* EXERCISE GOAL: Please return each line of the items below that contains the word "Viewport".

** Begin **

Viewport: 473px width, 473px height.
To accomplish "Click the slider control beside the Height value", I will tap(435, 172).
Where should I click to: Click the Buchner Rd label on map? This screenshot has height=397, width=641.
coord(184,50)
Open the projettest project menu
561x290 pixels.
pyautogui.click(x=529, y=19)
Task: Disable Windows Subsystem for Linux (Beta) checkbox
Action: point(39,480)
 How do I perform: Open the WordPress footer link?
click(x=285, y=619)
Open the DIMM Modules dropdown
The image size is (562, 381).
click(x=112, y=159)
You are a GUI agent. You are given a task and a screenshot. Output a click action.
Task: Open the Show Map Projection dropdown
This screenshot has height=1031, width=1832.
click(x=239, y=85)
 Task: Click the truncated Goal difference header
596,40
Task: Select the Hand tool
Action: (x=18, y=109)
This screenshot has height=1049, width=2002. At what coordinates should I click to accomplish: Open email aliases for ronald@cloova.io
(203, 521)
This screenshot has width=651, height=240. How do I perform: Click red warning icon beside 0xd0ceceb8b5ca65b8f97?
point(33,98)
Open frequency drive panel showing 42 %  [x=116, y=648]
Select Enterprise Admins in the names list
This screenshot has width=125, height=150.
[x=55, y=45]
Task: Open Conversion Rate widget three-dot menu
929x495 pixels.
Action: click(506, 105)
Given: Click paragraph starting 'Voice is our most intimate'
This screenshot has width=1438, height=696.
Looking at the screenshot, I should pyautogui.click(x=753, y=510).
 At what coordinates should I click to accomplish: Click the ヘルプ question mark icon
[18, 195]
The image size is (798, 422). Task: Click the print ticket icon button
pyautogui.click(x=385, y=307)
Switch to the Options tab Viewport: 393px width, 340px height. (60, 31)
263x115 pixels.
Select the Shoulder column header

** End **

* EXERCISE ANSWER:
Viewport: 473px width, 473px height.
Switch to the Options tab Viewport: 393px width, 340px height. (60, 31)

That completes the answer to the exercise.